START Task data

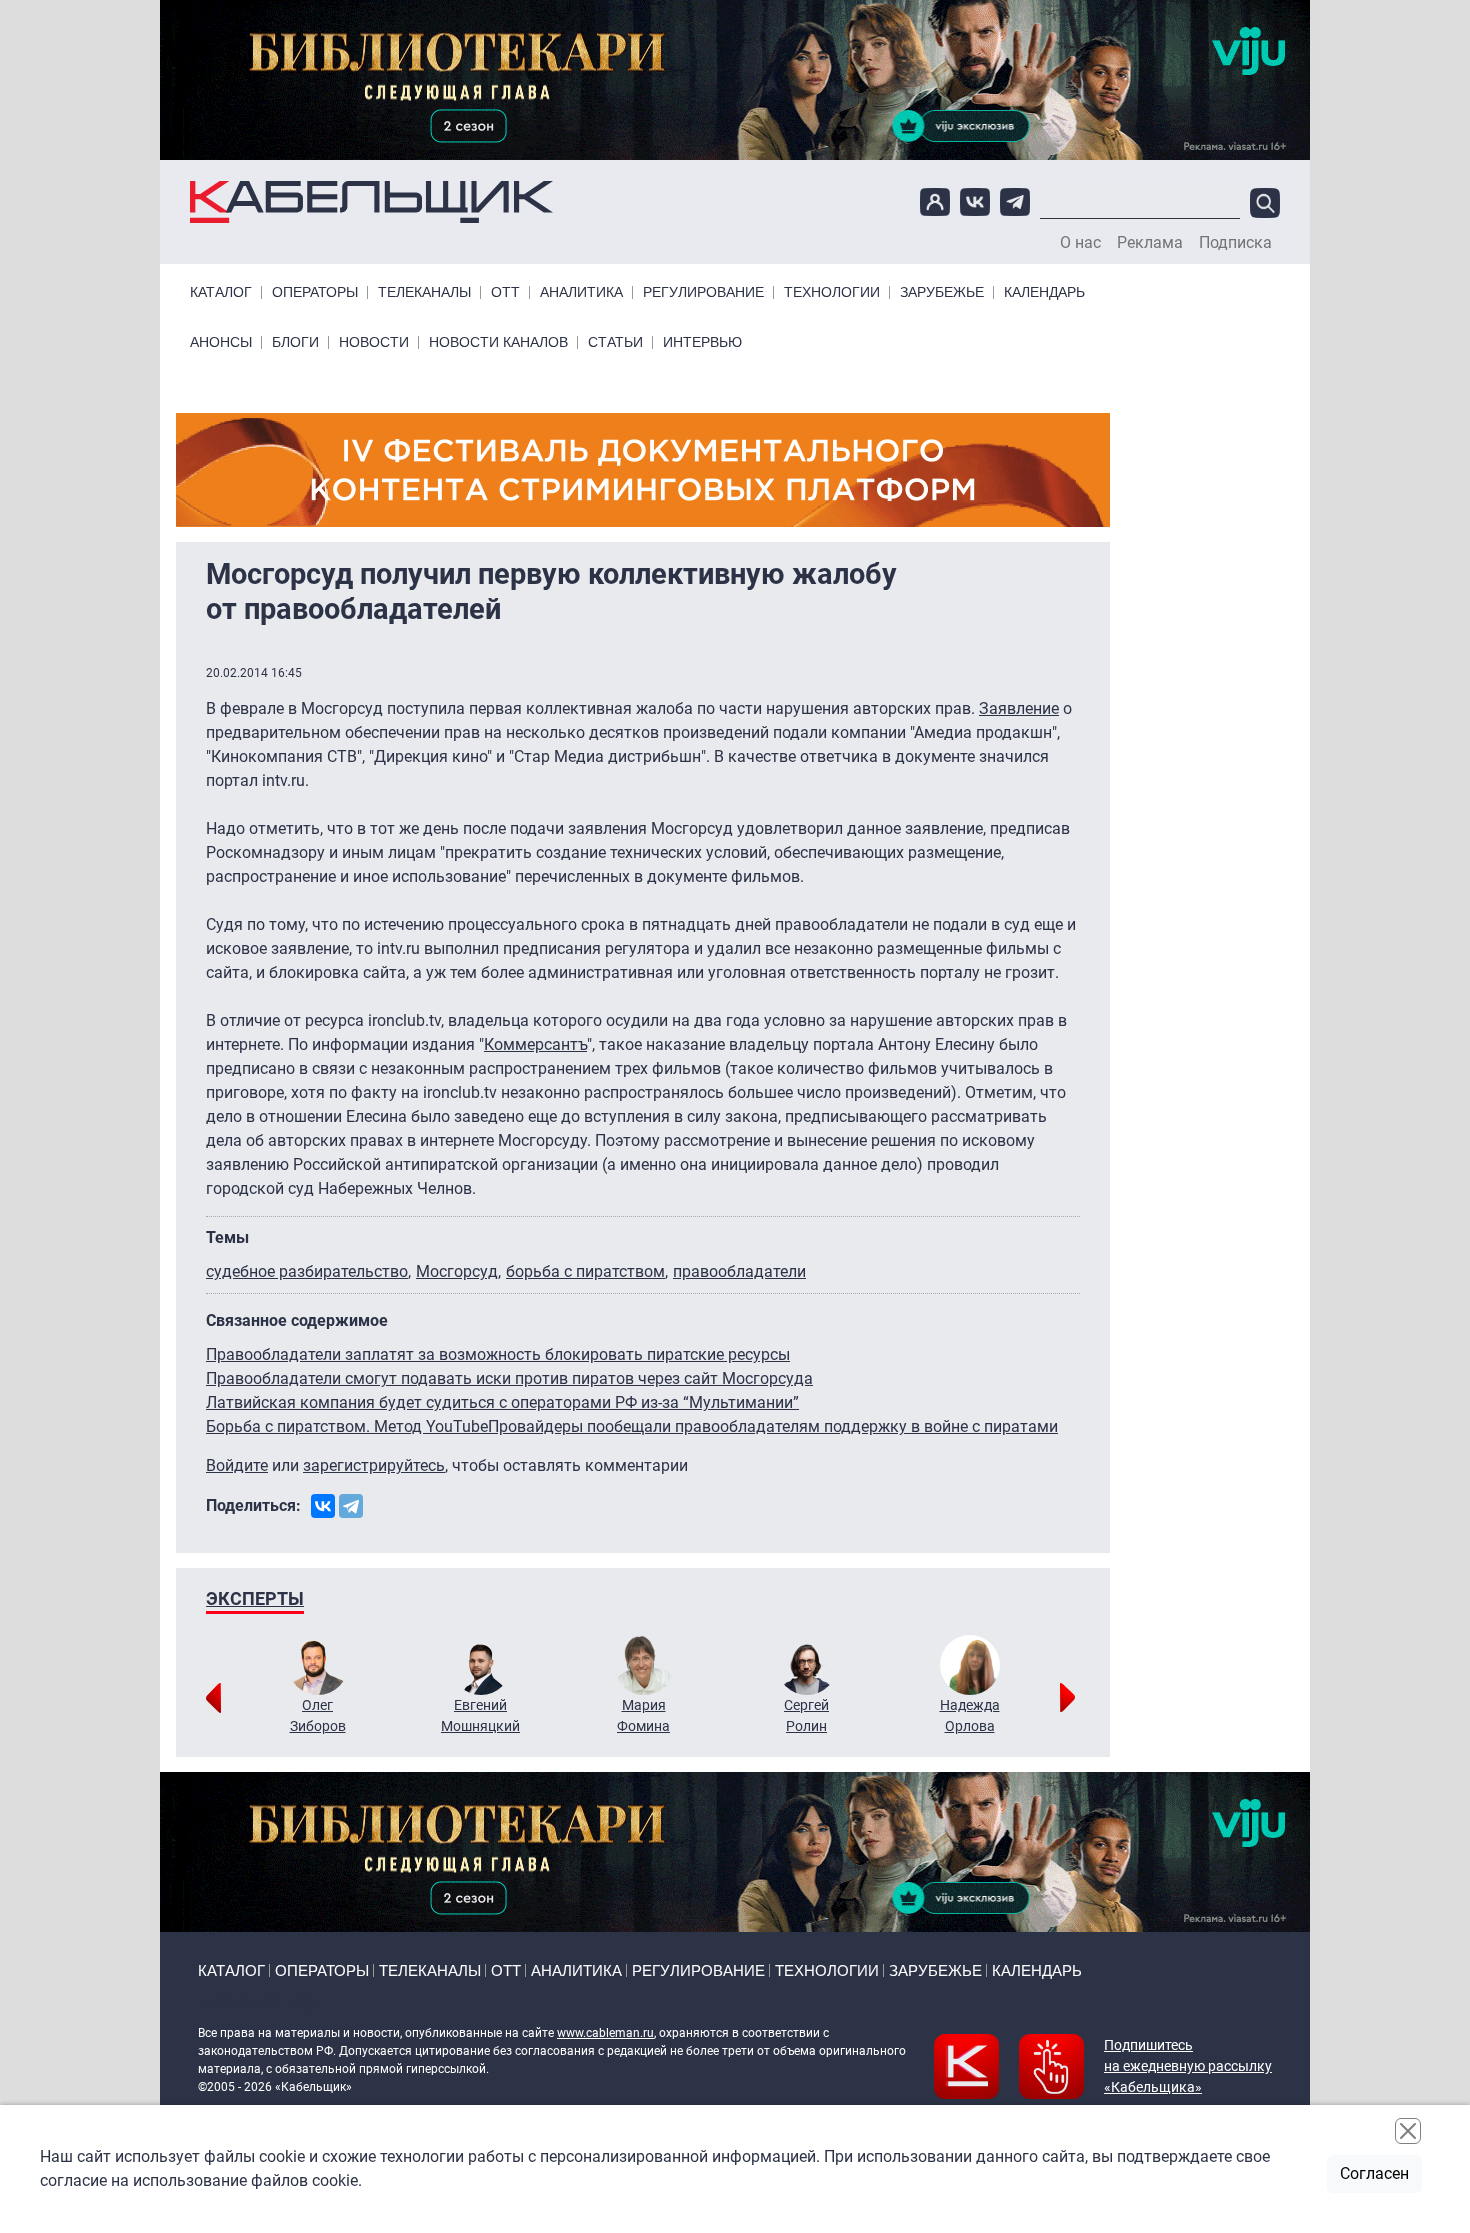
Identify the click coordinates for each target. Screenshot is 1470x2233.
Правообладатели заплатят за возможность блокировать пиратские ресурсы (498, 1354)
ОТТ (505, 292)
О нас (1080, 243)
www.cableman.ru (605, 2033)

END Task data
START Task data

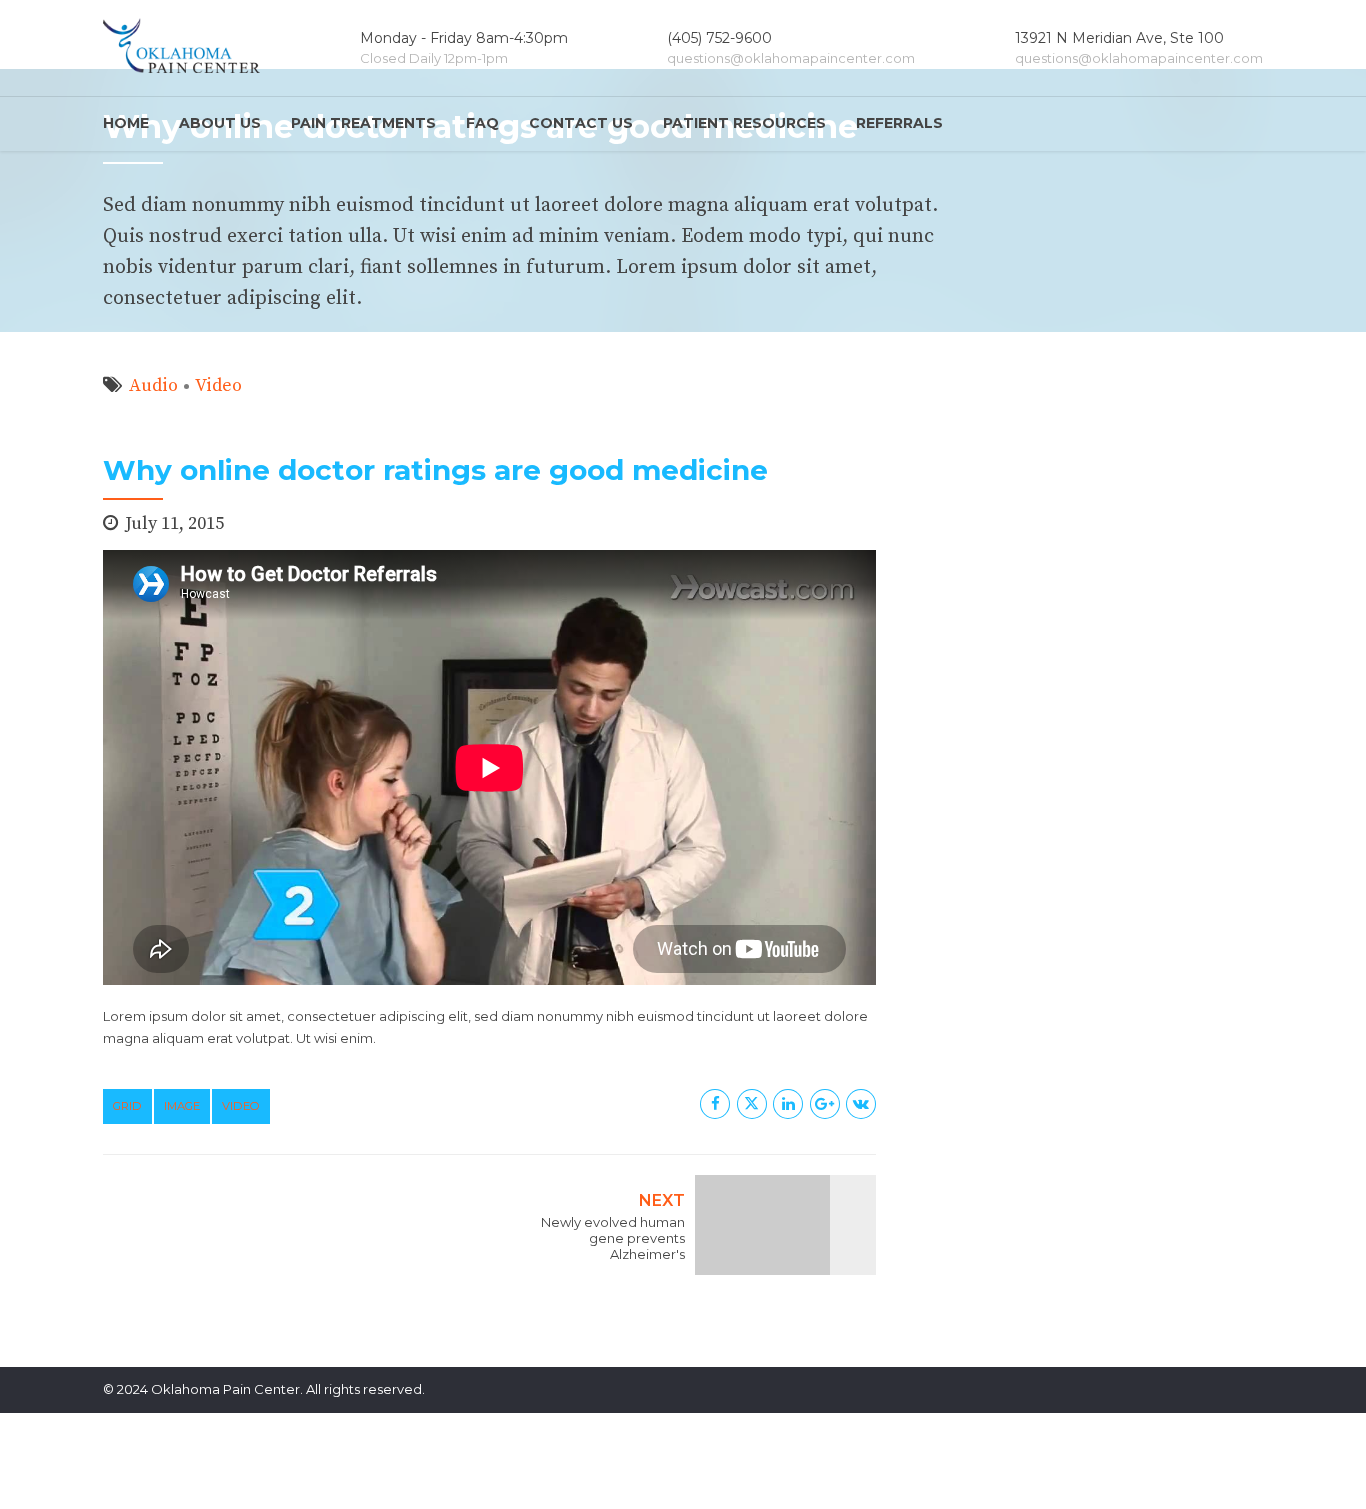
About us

END Task data

▶ _Task to carry out_
Using the entries above, extract exactly the span from the line with "Identify the click" to the line with "www.cableman.ru (605, 2033)", both lines included; leave out everything else.

▶ _Answer area_
Identify the click coordinates for each target. Screenshot is 1470x2233.
Правообладатели заплатят за возможность блокировать пиратские ресурсы (498, 1354)
ОТТ (505, 292)
О нас (1080, 243)
www.cableman.ru (605, 2033)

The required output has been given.